What harm is all this misinformation really doing? Unfortunately, I think an accurate answer is nearly impossible, but I would be confident to say that it’s having a hugely negative impact on New Zealand – and the entire world.

Seventy-nine per cent of us are using at least one of the four Meta platform apps at least daily.

Tony Avelar/AP

Seventy-nine per cent of us are using at least one of the four Meta platform apps at least daily.

And what we do know is that the level of concern about misinformation has risen dramatically this year. A huge 66 per cent of New Zealanders – up from 56 per cent last year – are either extremely or very concerned that information online is misleading or wrong.

When misinformation starts to affect people’s decisions about major personal decisions – like whether they should get a vaccine or not, or what political party to vote for – you can soon imagine the huge and sometimes unsafe effect on people’s lives.

So, we are using Meta more and more every day. And the harms that are created and posted on these platforms, alongside the impact of smaller niche platforms like Telegram, are being shared at a bigger rate than ever. Given this huge power, it is very hard to accept that the Meta platforms (along with many other online platforms) are almost entirely unregulated in New Zealand.

And therefore, there doesn’t seem to be any lawful consequences for big platforms causing harm online.

What we have seen is reputational damage from their high-profile failures causing them to act and speak out about regulation themselves. We have also seen some advertisers who have been able to gain some influence by boycotting with demands.

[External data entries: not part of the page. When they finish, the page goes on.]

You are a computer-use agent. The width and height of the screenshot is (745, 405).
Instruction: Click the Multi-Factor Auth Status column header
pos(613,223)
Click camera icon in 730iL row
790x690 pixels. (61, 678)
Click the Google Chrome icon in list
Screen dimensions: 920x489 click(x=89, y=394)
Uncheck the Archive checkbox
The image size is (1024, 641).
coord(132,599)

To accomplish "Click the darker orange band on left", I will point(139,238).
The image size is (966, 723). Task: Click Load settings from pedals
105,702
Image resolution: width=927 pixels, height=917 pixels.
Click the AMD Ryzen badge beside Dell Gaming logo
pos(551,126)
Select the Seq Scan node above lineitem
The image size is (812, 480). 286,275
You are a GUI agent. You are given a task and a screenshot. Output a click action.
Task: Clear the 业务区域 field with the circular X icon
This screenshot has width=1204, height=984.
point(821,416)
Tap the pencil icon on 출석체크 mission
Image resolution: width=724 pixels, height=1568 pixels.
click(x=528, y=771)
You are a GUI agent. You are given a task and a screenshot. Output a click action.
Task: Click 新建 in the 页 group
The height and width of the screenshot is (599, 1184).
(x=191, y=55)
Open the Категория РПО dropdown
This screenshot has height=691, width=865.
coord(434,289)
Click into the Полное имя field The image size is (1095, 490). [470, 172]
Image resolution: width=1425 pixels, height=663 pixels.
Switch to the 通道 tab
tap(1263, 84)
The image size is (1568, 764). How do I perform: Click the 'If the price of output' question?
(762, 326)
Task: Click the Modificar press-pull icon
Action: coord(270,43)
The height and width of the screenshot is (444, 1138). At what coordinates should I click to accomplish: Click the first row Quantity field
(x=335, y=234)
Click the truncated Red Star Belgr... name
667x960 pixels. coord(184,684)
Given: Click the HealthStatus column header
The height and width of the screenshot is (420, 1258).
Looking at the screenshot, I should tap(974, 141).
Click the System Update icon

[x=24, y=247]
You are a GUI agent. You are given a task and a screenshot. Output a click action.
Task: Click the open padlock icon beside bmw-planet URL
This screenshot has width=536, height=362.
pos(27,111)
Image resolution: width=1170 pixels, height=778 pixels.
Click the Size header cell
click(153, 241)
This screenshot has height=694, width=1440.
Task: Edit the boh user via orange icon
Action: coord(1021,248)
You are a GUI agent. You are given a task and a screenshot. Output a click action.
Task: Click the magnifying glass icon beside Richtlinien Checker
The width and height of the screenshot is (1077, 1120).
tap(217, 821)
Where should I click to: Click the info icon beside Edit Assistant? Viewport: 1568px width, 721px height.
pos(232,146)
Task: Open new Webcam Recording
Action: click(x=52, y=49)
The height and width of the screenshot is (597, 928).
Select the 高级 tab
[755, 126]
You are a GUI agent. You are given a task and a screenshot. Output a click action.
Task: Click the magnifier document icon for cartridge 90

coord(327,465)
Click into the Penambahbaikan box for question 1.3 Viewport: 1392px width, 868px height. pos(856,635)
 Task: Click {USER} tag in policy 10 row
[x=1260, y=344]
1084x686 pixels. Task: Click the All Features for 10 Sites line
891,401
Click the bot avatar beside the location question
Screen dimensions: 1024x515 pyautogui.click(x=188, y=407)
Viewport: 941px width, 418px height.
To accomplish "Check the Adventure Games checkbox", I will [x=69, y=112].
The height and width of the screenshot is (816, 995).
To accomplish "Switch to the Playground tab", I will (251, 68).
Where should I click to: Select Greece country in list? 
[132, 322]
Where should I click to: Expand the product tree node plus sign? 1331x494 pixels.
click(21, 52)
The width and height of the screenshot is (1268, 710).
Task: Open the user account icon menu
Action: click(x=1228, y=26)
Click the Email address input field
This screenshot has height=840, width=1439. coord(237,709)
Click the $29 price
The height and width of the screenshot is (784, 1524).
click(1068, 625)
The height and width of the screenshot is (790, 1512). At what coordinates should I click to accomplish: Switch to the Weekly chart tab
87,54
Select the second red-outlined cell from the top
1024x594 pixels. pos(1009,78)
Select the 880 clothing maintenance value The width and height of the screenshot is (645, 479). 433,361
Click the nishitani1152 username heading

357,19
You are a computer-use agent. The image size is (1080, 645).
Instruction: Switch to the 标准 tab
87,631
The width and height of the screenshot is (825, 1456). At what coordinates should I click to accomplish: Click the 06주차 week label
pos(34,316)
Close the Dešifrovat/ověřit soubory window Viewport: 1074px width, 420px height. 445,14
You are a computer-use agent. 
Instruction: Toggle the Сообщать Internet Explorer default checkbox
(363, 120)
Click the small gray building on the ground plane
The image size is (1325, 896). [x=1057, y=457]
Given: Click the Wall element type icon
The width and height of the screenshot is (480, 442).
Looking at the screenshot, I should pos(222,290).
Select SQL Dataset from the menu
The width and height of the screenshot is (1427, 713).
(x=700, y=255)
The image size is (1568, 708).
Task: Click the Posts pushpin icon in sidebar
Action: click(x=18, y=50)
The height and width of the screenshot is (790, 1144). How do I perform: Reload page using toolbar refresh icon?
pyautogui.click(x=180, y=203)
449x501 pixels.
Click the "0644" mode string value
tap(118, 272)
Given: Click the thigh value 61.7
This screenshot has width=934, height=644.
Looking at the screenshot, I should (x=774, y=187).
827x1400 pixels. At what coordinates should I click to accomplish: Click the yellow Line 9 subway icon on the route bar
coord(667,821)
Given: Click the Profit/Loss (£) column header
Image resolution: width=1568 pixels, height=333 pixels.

While this community-led pressure has motivated platforms to look at some changes, they seem small scale and without impact.

So, do we need to regulate big online platforms like Facebook?

Yes, we need to rise to the challenges we’re seeing and set some smart, workable regulations that can protect the public interest effectively. The future of social media should not look like a sole company with 3 billion users.

We need to set conditions for a fair playing field. And there should be no excuse for hosting content that is directly harming people, communities, or society as a whole.

Whatever these regulations look like, that should not be for social media companies to decide – as it is now.

Our latest research reinforces that we are facing major challenges online – a lot of them with broader themes of misinformation and hate – and we need to come together to try and solve these.

This is not a problem that Aotearoa is facing alone, but I believe that we can show some international leadership in this space if we can shift the dial and start to overcome these challenges.

If we are to make any ground here, we need to work together. People from government, civil society orgs, tech companies, and communities who are facing harm online, all need to have a say if we are to succeed.